━━━ Exercise inputs ━━━

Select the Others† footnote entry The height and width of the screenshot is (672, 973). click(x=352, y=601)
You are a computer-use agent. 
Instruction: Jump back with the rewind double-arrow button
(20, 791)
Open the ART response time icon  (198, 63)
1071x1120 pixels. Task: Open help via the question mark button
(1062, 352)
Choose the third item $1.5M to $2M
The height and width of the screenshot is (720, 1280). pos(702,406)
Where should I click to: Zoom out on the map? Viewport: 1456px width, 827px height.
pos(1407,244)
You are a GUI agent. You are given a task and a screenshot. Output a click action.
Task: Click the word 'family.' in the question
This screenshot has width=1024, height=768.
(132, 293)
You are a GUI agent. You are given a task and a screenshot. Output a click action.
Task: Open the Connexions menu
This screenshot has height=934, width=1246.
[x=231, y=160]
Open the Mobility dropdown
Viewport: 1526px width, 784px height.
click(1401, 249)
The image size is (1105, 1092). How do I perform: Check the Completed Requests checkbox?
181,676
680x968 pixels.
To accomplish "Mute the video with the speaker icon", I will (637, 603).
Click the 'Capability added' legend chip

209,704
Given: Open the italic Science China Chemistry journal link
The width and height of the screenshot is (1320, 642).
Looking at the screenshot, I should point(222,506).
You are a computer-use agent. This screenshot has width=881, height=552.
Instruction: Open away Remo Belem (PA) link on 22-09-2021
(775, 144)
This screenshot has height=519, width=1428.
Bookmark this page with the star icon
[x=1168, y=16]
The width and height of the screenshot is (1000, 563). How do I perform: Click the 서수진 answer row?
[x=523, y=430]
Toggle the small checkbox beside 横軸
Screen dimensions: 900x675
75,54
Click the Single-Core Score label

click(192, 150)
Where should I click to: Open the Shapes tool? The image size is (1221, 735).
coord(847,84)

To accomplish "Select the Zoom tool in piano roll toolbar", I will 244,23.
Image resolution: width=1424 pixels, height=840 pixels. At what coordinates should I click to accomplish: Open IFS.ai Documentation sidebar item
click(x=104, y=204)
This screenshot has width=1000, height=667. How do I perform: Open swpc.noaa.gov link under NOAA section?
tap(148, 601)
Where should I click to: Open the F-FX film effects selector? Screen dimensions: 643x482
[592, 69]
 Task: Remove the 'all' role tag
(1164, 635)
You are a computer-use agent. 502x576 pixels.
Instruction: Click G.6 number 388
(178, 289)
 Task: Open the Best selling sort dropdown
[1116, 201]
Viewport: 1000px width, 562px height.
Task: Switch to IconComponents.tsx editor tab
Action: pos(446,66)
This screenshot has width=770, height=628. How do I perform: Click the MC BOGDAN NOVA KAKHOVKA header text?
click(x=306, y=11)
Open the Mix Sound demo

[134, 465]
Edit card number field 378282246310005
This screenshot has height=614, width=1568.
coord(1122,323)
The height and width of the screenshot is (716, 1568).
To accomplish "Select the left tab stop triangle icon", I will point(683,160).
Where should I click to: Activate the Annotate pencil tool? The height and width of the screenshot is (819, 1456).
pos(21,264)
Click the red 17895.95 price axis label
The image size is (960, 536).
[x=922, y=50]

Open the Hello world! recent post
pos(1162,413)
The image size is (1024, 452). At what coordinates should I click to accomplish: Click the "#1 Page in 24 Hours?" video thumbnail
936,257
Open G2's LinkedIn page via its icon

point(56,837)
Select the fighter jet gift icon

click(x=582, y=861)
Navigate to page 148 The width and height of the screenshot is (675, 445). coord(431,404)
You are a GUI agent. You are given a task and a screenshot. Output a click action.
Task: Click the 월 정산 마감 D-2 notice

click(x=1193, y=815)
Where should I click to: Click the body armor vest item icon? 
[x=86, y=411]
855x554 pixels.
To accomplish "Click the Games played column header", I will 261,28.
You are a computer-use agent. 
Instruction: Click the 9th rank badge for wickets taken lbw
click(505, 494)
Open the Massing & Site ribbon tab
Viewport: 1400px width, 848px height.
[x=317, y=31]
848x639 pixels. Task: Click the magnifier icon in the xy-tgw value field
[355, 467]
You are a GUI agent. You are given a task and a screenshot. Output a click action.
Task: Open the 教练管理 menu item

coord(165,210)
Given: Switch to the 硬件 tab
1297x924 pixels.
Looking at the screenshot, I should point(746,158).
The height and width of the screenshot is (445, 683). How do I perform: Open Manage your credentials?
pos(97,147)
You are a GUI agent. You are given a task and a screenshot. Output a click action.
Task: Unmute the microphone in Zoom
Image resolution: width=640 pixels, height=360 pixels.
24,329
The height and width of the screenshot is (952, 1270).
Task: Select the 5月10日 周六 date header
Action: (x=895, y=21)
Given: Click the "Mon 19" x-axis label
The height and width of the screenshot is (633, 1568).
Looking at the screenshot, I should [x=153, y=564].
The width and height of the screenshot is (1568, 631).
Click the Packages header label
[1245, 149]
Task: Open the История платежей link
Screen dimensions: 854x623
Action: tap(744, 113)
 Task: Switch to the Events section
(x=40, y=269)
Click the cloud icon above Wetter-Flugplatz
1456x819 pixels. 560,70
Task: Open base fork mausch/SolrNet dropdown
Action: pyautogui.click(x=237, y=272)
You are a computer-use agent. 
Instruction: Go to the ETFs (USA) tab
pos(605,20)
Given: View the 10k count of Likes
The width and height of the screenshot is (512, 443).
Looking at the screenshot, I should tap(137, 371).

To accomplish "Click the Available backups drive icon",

━━━

[Directions]
Write each record out again exactly.

[Problem solution]
Select the Others† footnote entry The height and width of the screenshot is (672, 973). click(x=352, y=601)
You are a computer-use agent. 
Instruction: Jump back with the rewind double-arrow button
(20, 791)
Open the ART response time icon  (198, 63)
1071x1120 pixels. Task: Open help via the question mark button
(1062, 352)
Choose the third item $1.5M to $2M
The height and width of the screenshot is (720, 1280). pos(702,406)
Where should I click to: Zoom out on the map? Viewport: 1456px width, 827px height.
pos(1407,244)
You are a GUI agent. You are given a task and a screenshot. Output a click action.
Task: Click the word 'family.' in the question
This screenshot has width=1024, height=768.
(132, 293)
You are a GUI agent. You are given a task and a screenshot. Output a click action.
Task: Open the Connexions menu
This screenshot has height=934, width=1246.
[x=231, y=160]
Open the Mobility dropdown
Viewport: 1526px width, 784px height.
click(1401, 249)
The image size is (1105, 1092). How do I perform: Check the Completed Requests checkbox?
181,676
680x968 pixels.
To accomplish "Mute the video with the speaker icon", I will (637, 603).
Click the 'Capability added' legend chip

209,704
Given: Open the italic Science China Chemistry journal link
The width and height of the screenshot is (1320, 642).
Looking at the screenshot, I should point(222,506).
You are a computer-use agent. This screenshot has width=881, height=552.
Instruction: Open away Remo Belem (PA) link on 22-09-2021
(775, 144)
This screenshot has height=519, width=1428.
Bookmark this page with the star icon
[x=1168, y=16]
The width and height of the screenshot is (1000, 563). How do I perform: Click the 서수진 answer row?
[x=523, y=430]
Toggle the small checkbox beside 横軸
Screen dimensions: 900x675
75,54
Click the Single-Core Score label

click(192, 150)
Where should I click to: Open the Shapes tool? The image size is (1221, 735).
coord(847,84)

To accomplish "Select the Zoom tool in piano roll toolbar", I will 244,23.
Image resolution: width=1424 pixels, height=840 pixels. At what coordinates should I click to accomplish: Open IFS.ai Documentation sidebar item
click(x=104, y=204)
This screenshot has width=1000, height=667. How do I perform: Open swpc.noaa.gov link under NOAA section?
tap(148, 601)
Where should I click to: Open the F-FX film effects selector? Screen dimensions: 643x482
[592, 69]
 Task: Remove the 'all' role tag
(1164, 635)
You are a computer-use agent. 502x576 pixels.
Instruction: Click G.6 number 388
(178, 289)
 Task: Open the Best selling sort dropdown
[1116, 201]
Viewport: 1000px width, 562px height.
Task: Switch to IconComponents.tsx editor tab
Action: pos(446,66)
This screenshot has width=770, height=628. How do I perform: Click the MC BOGDAN NOVA KAKHOVKA header text?
click(x=306, y=11)
Open the Mix Sound demo

[134, 465]
Edit card number field 378282246310005
This screenshot has height=614, width=1568.
coord(1122,323)
The height and width of the screenshot is (716, 1568).
To accomplish "Select the left tab stop triangle icon", I will point(683,160).
Where should I click to: Activate the Annotate pencil tool? The height and width of the screenshot is (819, 1456).
pos(21,264)
Click the red 17895.95 price axis label
The image size is (960, 536).
[x=922, y=50]

Open the Hello world! recent post
pos(1162,413)
The image size is (1024, 452). At what coordinates should I click to accomplish: Click the "#1 Page in 24 Hours?" video thumbnail
936,257
Open G2's LinkedIn page via its icon

point(56,837)
Select the fighter jet gift icon

click(x=582, y=861)
Navigate to page 148 The width and height of the screenshot is (675, 445). coord(431,404)
You are a GUI agent. You are given a task and a screenshot. Output a click action.
Task: Click the 월 정산 마감 D-2 notice

click(x=1193, y=815)
Where should I click to: Click the body armor vest item icon? 
[x=86, y=411]
855x554 pixels.
To accomplish "Click the Games played column header", I will 261,28.
You are a computer-use agent. 
Instruction: Click the 9th rank badge for wickets taken lbw
click(505, 494)
Open the Massing & Site ribbon tab
Viewport: 1400px width, 848px height.
[x=317, y=31]
848x639 pixels. Task: Click the magnifier icon in the xy-tgw value field
[355, 467]
You are a GUI agent. You are given a task and a screenshot. Output a click action.
Task: Open the 教练管理 menu item

coord(165,210)
Given: Switch to the 硬件 tab
1297x924 pixels.
Looking at the screenshot, I should point(746,158).
The height and width of the screenshot is (445, 683). How do I perform: Open Manage your credentials?
pos(97,147)
You are a GUI agent. You are given a task and a screenshot. Output a click action.
Task: Unmute the microphone in Zoom
Image resolution: width=640 pixels, height=360 pixels.
24,329
The height and width of the screenshot is (952, 1270).
Task: Select the 5月10日 周六 date header
Action: (x=895, y=21)
Given: Click the "Mon 19" x-axis label
The height and width of the screenshot is (633, 1568).
Looking at the screenshot, I should [x=153, y=564].
The width and height of the screenshot is (1568, 631).
Click the Packages header label
[1245, 149]
Task: Open the История платежей link
Screen dimensions: 854x623
Action: tap(744, 113)
 Task: Switch to the Events section
(x=40, y=269)
Click the cloud icon above Wetter-Flugplatz
1456x819 pixels. 560,70
Task: Open base fork mausch/SolrNet dropdown
Action: pyautogui.click(x=237, y=272)
You are a computer-use agent. 
Instruction: Go to the ETFs (USA) tab
pos(605,20)
Given: View the 10k count of Likes
The width and height of the screenshot is (512, 443).
Looking at the screenshot, I should tap(137, 371).

To accomplish "Click the Available backups drive icon",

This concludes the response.